Daniel Ricciardo è stato molto contento della gara di ieri a casa sua, in Australia, il volto sorridente della Formula 1 è stato più raggiante del solito, grazie ad una corsa in cui è riuscito a mostrare quelle doti che, nel 2015, venivano sistematicamente offuscate da una monoposto poco competitiva.

“Oggi è stata una gara molto divertente per me. E’ stato bello tornare a gareggiare dopo un inverno così lungo. L’ho anche detto per radio quanto fossi contento di essere tornato a correre. La gioia è stata supportata anche dal fatto di aver avuto una vettura molto competitiva oggi”.

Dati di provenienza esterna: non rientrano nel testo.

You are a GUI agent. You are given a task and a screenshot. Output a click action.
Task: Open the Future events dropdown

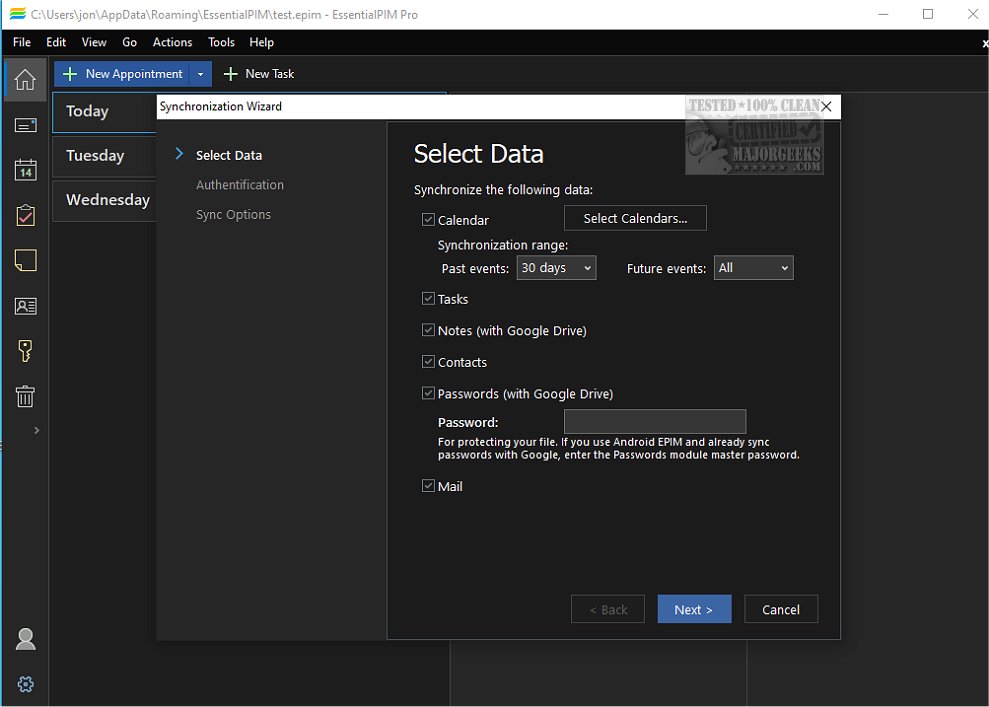(753, 268)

Analizzando la competizione Ricciardo ha spiegato che “all’inizio siamo stati in grado di andare piuttosto forte e fare qualche buon sorpasso, poi abbiamo avuto un buon ritmo con tanto carico di benzina e gomme option. Quindi, questo mi ha permesso di risalire la classifica piuttosto velocemente e mi sono divertito parecchio“.

Al punto che, quasi quasi, ha creduto, per qualche giro, di poter arrivare secondo a fine gara. “Ero al secondo posto sino a pochi giri dal termine della corsa e speravo che le mie gomme potessero durare sino alla fine ma così non è stato. Il quarto posto finale è un buon risultato e sono contento perché abbiamo chiuso abbastanza vicini a Mercedes e Ferrari”.

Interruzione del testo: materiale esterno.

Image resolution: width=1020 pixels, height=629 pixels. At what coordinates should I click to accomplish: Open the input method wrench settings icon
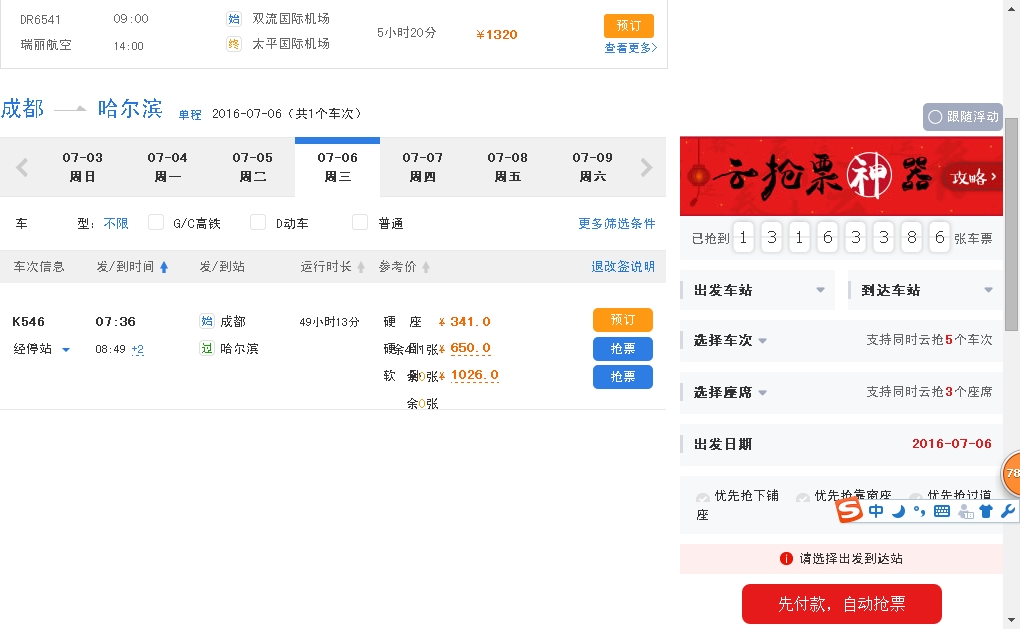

Quindi, è possibile che, per i prossimi gran premi, anche Ricciardo possa essere della partita, magari rinnovando la sua rivalità con Vettel, come ai tempi del tedesco alla Red Bull. Certo, è ancora presto per dire che le lattine volanti sono tornate competitive come una volta, ma già vedere la power unit Renault comportarsi dignitosamente, spiega che il 2016 potrebbe riservarci gare più interessanti.

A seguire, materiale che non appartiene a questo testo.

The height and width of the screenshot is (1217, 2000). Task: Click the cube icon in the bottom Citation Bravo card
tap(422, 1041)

Intanto, Ricciardo è consapevole di avere una monoposto con cui mettersi in mostra e, magari, puntare ad un top team per la prossima stagione. I contratti di Rosberg e Raikkonen in scadenza d’altra parte, aprono nuovi scenari in Formula 1, e l’australiano sa di essere uno dei maggiori talenti in circolazione, anche se, fino ad ora, non ha avuto una vettura in grado di consentirgli di lottare per il mondiale.